Friday, August 1, 2014

August Book-A-Day #1: VALLEY OF DAY-GLO by Nich DiChario


VALLEY OF DAY-GLO
NICK DiCHARIO

Robert J. Sawyer Books
$15.95 trade paper, available now

Rating: 3.6* of five

The Publisher Says: "Broadway Danny Rose is on the move!"

In this brightly satiric, postapocalyptic novel of the far future, a young Indian brave named Broadway Danny Rose embarks upon a quest across the desolate planet Earth to find the mysterious Valley of Day-Glo, where plants and animals and large bodies of water are rumoured to still exist, and where, according to legend, "death becomes life."

Valley of Day-Glo is a brilliant blend of Douglas Adams' farcical humour and Kurt Vonnegut's droll absurdity. Hugo Award-nominee Nick DiChario delivers a witty and poignant story that deals with the power of myth, the search for truth, and the meaning of life and death.

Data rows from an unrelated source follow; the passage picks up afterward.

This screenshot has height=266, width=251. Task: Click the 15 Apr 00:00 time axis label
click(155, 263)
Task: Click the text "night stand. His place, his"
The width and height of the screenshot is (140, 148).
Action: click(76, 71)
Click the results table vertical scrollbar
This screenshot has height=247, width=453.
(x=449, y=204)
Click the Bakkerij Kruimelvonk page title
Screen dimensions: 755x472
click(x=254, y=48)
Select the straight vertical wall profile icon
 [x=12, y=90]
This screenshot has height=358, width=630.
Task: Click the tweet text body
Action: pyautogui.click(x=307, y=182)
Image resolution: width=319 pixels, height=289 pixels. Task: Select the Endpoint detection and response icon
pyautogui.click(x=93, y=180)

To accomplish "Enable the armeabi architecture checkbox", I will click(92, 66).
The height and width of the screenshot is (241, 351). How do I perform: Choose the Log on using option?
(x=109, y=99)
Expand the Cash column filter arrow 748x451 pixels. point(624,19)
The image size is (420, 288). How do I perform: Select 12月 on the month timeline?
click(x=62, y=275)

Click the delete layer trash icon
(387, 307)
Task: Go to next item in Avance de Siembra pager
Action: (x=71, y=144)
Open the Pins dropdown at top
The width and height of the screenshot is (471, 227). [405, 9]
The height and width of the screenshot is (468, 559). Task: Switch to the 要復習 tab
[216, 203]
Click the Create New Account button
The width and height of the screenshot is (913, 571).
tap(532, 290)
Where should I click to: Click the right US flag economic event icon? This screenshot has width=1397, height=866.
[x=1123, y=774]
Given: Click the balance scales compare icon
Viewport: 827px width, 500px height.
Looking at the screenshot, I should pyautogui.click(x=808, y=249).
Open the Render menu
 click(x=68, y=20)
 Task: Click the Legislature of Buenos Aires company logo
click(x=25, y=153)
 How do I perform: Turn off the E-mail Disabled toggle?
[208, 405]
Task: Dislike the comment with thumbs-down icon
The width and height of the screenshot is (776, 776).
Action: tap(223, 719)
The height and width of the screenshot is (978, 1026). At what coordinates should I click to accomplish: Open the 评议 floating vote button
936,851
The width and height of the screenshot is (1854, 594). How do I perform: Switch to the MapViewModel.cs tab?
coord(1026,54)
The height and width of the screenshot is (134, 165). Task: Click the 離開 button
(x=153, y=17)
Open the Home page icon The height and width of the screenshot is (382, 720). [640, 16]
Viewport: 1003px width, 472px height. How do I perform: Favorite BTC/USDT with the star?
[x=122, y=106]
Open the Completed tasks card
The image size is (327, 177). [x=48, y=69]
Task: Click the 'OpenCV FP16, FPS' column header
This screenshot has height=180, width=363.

My Review: The UK Book-A-Day meme, a book a day for August 2014, is the goad I'm using to get through my snit-based unwritten SF-book reviews. Today's prompt, the first one of August, recalls to mind a book with a memorable first line.
The day Mother Who's Afraid of Virginia Woolf? killed Father The Outlaw Josey Wales, they were arguing again about the Pre-Reddening game of Major League Baseball.
Baseball, post-apocalyptic future, and the kind of names I associate with A Canticle for Leibowitz...okay, I'm in.

And that was the last thing I really grokked for the next 210pp. The Bibles of the various Indian (the word used in the book, leave me alone about it) tribes are all random survivors of the pre-Apocalyptic Honio'o (white) culture. They are some dillies, including a network marketing self-help text and a book of baseball statistics and records.

Broadway Danny Rose, our narrator and the son of Mother Who's Afraid of Virginia Woolf? and Father The Outlaw Josey Wales, appears to be an intersex person. This is a problem for a tribe reduced to three people. In due course, the tribe is reduced to Broadway Danny Rose, and that's the end of that:
The woman tried her best to entice me, calling me 'dear, sweet boy,' stroking and pumping me as if I were a bleating animal from which she hoped to produce milk. Father turned into a cheerleader when he saw things weren't going well, clapping his hands, patting my back, pushing me on top of the old harlot again and again, as if I might discover some buried treasure deep within the gaping, malodorous hollow between her legs.
And that, laddies and gentlewomen, is the end of this particular road.

As Broadway Danny Rose journeys Candide-like through the landscape of a world brutally and completely destroyed by the Honio'o, he meets several different tribes and nearly succumbs to several different fates, but in the end he fetches up in the Valley of Day-Glo, where death becomes life, and where Mother Who's Afraid of Virginia Woolf? intended to take the murdered carcass of Father The Outlaw Josey Wales so that the tribe might continue to eke an existence out of the way of the great and powerful Seneca people.

Once in the place where death becomes life, Broadway Danny Rose is met by the Cuisinart Coffeepot that rules the Valley of Day-Glo. (Believe me when I tell you that by the time this eventuates, you won't care that it makes little to no sense.) After a discussion with Father The Outlaw Josey Wales in which the naked intersex Broadway Danny Rose learns nothing new, the book ends.

I'm not actually being over-generous with my stars here. There are moments of weirdness that make one impatient, and then there are phrases like this:
I could feel a headache circling in on me with the long, careful, merciless descent of a carrion bird.
I liked the verve and the manic energy of the book. I appreciated that the author and publisher kept it short. I enjoyed the sharpness of the satire, and the mischievous survival of so much bad-book publishing.

But I am not going to warble a paean of praise for it, exhorting all who come into range to buy and consume the story. Most non-SF readers would simply not enjoy the read at all. Bizarro readers will feel it's tame. The Longface Puritans' League will whinny about how pointless and amusing the book is, these being their cardinal sins for writing. (WHAT?! Someone might ENJOY it?! BURN IT NOW!!)

So why should you read it? Cat fur to make kitten britches, as Mama used to say. Read it because it's there, or don't read it at all, or pick it up at a garage sale with a vague memory of an old review...you never know.